Cryotherapy

Cryotherapy, or cold therapy, is a common modality used in the treatment of soft tissue injuries. Cold therapy has an impact on a tissue’s metabolism, pain response, and hemodynamics, thus aiding in the management of the inflammatory response.  

Cryotherapy reduces tissue temperature, which slows the rate of chemical reactions, thereby decreasing the demand for energy . This is an important concept because an injured cell uses glycolysis for its energy production. This metabolism puts a high demand on the cell and leads to hypoxia and, eventually, to cell death.

By lowering the metabolic/energy demand with cryotherapy, this allows more cells to survive the period of anaerobic energy production .  In addition, when a tissue is injured, specific nerve fibers become activated and begin sending input to the spinal cord.

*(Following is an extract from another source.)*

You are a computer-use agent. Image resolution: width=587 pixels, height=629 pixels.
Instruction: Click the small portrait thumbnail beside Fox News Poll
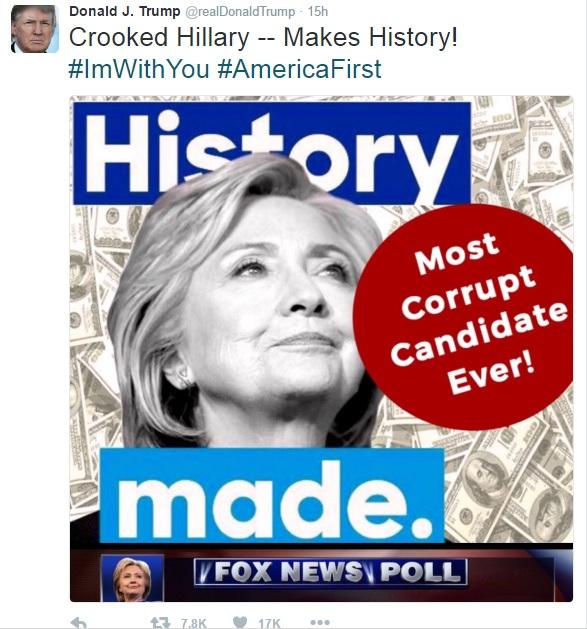point(132,578)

The faster the conduction of this input, the higher the perception of pain and the greater the possibility for muscle spasm. When cryotherapy is applied, the velocity of the fibers is decreased, an analgesic effect is produced and muscle spasm is reduced . 

When tissue temperature is decreased 1C there is a decrease of 1.2 m per second in motor nerve conduction velocity and subsequently a 2 m-per-second drop in sensory nerve conduction velocity. 

It has also been demonstrated that the application of cryotherapy decreases blood flow to the injured region, thus reducing edema formation . The combined effects of decreased energy requirements, reduced blood flow, analgesic response, and swelling reduction all diminish the tissue’s inflammatory response, ultimately resulting in a shortened healing process and hastened return to activity.